New Canaan Now & Then: Broad Brook Farm


82 Ponus Ridge

“New Canaan Now & Then” is presented in partnership with the New Canaan Museum & Historical Society.

Broad Brook Farm, or 82 Ponus Ridge, as it was named by Edward Plaut in the 1930s, is now a group of houses that make up Broad Brook Drive (which runs directly through the former estate) and surrounding streets. 

Plaut, the Vice President of Lehn & Fink Drug Company in Bloomfield, New Jersey, purchased the property from Gayer Dominick. Mr. Dominick relocated to Silvermine. Broad Brook Farm was immediately a sensation in town, boasting “the largest landscape gardening job in Connecticut” according to the August 17, 1944 article in the Advertiser. Mr. Plaut, who married in 1933, had a very public divorce where his first wife sued him for $350,000 citing  “intolerable cruelty since January 1, 1935.” (April 29, 1937 Advertiser article). Mr. Plaut went on to remarry and was active in local politics for many years. He sold the home to Thomas J. Watson in 1942. 

Thomas J. Watson, Jeannette Kittridge Watson, and their four children initially used the home as a summer residence, having frequented New Canaan during the warmer months since 1938. Watson was the chairman and CEO of IBM and is credited with growing the company into an international force. The Watsons sold this home in 1948 and moved to 36 acres at 848 Weed Street (what is now Irwin Park.)  

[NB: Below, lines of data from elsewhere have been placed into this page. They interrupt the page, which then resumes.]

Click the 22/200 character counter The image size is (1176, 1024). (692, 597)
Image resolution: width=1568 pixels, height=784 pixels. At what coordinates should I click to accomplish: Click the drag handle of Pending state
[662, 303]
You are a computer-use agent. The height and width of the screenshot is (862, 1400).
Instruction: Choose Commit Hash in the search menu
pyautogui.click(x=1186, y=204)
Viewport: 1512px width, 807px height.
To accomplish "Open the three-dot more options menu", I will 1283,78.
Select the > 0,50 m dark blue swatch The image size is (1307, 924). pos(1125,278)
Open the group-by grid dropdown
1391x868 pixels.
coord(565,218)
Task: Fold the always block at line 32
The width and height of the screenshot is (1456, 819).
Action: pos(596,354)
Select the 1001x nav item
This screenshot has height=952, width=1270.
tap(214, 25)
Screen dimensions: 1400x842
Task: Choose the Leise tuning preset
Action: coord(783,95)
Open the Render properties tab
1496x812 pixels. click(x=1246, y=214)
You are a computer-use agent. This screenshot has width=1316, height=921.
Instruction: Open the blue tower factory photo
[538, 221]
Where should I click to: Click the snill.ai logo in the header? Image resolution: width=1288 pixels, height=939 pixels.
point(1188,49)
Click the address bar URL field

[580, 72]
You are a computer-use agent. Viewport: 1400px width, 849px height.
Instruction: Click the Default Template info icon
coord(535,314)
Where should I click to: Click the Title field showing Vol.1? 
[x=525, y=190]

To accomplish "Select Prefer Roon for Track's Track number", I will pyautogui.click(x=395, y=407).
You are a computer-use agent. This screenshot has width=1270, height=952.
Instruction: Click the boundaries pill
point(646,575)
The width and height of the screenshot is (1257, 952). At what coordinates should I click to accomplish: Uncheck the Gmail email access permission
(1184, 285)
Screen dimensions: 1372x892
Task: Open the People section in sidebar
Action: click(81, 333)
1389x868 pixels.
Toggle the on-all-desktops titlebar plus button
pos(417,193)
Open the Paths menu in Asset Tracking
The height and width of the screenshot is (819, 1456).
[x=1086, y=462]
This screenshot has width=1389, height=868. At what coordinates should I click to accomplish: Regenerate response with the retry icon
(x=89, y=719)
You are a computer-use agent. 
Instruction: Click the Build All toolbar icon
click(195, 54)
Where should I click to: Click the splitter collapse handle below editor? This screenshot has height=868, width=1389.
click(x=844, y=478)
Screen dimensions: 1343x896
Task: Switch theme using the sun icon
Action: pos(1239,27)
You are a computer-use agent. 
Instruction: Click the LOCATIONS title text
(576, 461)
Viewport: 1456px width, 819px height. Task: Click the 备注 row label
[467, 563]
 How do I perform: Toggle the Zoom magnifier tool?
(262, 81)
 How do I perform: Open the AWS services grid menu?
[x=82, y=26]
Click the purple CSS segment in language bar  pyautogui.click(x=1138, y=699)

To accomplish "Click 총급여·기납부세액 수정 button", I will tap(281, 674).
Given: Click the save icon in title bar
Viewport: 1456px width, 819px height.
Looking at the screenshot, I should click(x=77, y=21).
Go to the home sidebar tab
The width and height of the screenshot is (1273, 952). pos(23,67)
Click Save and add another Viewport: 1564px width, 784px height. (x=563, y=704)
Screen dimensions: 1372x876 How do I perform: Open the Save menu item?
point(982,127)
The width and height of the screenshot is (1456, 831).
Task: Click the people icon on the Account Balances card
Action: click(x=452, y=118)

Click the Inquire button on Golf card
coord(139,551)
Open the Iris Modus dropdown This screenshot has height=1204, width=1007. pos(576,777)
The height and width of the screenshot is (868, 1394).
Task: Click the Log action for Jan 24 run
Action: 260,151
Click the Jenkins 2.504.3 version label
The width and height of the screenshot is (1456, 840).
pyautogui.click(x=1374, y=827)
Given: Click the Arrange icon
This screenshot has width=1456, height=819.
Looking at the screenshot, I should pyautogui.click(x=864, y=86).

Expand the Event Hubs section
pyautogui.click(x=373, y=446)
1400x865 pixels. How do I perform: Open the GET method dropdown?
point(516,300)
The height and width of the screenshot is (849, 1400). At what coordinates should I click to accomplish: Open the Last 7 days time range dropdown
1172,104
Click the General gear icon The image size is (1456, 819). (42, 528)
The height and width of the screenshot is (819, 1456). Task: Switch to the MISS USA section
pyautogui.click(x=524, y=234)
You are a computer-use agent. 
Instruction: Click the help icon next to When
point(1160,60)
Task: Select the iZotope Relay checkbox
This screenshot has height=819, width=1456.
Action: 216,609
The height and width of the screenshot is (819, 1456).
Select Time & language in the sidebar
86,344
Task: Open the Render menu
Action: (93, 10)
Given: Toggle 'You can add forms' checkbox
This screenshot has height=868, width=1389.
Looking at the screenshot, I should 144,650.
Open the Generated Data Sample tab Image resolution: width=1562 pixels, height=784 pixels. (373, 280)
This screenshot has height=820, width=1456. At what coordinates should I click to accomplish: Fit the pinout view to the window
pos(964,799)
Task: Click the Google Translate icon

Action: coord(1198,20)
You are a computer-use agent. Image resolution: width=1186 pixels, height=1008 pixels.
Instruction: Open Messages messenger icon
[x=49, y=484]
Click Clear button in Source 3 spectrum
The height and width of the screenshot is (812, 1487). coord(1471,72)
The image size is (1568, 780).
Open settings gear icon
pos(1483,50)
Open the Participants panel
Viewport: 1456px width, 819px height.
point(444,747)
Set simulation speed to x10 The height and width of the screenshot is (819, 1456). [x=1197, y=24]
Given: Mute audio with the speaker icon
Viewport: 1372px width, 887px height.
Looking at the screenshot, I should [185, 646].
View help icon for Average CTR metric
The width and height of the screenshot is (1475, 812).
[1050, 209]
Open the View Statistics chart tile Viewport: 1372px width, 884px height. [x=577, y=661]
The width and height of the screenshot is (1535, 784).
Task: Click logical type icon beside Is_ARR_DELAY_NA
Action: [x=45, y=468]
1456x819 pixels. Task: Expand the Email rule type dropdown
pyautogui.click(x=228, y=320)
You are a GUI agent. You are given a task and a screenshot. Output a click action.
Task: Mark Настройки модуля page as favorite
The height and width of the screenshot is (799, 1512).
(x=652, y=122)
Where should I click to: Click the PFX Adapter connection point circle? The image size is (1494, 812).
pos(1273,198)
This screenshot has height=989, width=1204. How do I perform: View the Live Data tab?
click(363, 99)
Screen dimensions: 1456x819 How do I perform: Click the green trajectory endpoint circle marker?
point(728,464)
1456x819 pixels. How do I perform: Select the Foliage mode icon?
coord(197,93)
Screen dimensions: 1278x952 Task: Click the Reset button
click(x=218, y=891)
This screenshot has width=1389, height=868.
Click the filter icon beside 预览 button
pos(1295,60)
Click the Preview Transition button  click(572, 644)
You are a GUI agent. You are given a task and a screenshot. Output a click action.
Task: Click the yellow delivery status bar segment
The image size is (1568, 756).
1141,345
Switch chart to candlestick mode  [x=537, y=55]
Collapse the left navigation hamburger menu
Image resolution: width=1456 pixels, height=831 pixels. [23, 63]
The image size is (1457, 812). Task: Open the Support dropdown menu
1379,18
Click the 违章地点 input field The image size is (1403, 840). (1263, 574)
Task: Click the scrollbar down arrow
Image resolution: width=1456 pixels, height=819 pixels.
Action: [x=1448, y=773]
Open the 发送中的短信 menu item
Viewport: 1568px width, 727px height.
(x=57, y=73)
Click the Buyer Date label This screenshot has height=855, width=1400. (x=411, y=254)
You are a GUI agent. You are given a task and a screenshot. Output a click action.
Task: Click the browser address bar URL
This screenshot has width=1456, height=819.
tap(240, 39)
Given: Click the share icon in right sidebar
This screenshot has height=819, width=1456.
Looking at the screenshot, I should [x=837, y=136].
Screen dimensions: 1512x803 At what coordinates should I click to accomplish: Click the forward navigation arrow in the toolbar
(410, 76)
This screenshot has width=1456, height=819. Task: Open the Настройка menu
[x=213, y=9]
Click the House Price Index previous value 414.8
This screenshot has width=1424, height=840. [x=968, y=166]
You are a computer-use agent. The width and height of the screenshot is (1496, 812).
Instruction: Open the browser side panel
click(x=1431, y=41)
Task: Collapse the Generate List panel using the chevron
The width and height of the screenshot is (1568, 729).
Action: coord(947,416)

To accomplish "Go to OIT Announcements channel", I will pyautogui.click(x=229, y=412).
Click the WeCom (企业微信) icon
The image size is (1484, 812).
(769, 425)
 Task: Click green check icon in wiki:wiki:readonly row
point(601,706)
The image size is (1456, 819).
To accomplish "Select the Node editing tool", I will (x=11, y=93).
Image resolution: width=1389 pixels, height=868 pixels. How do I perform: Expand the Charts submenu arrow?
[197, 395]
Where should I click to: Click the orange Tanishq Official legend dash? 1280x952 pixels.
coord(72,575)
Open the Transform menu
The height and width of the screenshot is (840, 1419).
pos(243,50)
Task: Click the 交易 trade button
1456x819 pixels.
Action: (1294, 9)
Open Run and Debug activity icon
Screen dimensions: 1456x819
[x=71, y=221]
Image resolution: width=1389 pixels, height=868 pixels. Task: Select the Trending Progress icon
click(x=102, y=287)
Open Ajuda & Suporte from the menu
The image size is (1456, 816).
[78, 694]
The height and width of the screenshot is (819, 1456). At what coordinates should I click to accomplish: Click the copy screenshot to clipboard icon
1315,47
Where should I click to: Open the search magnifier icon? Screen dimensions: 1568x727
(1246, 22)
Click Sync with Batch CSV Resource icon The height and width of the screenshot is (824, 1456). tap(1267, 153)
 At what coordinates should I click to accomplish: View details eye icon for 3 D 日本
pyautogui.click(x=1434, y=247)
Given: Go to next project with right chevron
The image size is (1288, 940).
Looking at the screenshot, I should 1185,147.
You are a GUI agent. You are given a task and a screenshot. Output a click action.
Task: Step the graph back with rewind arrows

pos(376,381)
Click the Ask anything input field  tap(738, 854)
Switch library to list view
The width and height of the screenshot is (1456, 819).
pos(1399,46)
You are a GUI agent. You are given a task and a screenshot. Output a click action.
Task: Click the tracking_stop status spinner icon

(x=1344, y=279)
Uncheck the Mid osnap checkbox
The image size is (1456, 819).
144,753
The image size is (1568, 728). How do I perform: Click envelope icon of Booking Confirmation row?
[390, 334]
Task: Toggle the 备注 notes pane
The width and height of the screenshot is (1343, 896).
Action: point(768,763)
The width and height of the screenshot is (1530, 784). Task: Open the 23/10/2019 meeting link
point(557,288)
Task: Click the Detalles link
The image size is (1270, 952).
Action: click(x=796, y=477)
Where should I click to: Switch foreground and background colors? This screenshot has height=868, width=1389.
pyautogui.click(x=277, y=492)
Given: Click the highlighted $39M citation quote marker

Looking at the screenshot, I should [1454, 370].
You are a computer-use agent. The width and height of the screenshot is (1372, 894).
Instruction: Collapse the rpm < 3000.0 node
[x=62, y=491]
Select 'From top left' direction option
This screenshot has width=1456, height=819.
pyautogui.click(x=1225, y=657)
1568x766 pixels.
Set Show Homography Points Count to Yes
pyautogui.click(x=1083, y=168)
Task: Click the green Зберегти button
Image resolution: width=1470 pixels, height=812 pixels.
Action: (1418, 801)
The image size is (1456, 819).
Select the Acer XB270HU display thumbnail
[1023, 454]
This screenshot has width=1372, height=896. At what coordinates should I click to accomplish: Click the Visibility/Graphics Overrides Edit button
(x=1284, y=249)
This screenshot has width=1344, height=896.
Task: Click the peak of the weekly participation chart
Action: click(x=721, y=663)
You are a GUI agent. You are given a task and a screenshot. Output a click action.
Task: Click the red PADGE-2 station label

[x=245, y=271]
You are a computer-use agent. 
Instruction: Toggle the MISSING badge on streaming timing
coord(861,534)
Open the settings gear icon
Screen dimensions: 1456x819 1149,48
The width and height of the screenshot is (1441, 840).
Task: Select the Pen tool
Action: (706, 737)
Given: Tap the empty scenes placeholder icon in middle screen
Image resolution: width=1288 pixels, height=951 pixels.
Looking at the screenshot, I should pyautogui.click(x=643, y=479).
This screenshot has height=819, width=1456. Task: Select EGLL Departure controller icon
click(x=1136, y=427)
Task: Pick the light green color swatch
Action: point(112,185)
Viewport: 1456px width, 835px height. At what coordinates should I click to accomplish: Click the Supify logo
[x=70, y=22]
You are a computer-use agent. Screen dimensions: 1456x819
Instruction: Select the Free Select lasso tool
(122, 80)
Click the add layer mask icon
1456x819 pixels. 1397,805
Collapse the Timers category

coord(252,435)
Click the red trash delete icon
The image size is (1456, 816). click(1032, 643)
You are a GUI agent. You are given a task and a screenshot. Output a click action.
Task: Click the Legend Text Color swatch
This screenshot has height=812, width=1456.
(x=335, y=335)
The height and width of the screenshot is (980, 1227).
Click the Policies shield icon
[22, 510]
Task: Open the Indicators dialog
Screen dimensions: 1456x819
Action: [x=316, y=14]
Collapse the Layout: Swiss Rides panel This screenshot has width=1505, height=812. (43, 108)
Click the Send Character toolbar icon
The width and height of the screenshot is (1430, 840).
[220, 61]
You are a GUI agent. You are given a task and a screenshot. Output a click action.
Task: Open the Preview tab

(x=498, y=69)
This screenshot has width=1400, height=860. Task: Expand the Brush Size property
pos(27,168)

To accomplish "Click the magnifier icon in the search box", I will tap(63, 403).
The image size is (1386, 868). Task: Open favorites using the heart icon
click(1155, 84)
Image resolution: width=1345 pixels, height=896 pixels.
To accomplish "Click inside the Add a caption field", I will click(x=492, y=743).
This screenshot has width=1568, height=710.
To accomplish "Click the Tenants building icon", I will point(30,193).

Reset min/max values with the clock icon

The new owners of 82 Ponus Ridge Road were the Friar’s Minor of the Byzantine Slavonia of North America (a division of the Franciscan Order in the Roman Catholic Church) who purchased the property for $105,000. The property became the Holy Protection Monastery of New Canaan according to a Fair Press article dated January 1, 1978 and included 60 acres, a swimming pool, tennis courts and the large brick mansion that was the former home of the Watsons. Initially, 20 friars moved in, but their numbers dwindled to four and the space became too expensive to maintain. According to a Stamford Advocate article dated March 12, 1989 the Holy Protection Order of Franciscan Friars sold the monastery to developers, One thousand Four Associates. 

The developers vowed to keep the four story Tudor style mansion and divided the property into 14 one acre lots on the nearly 15 acres of the Stamford section of the property. Unfortunately, the Advocate reported that a “big rubbish fire” on September 23, 1989 destroyed the building. The article reports that it took 45 minutes to snake 4500 feet of hose from a fire hydrant in springdale up to Ponus Ridge and the building was lost. The same article reports that 29 four bedroom homes were being built on the property in its entirety. The Broad Brook Farm Development was advertised as the newest development in New Canaan in the New Canaan Advertiser dated October 31, 1991. Sixteen homes were built, all designed by architect Boris Pogacnik according to a November 18 article and some offered distant views of Long Island Sound.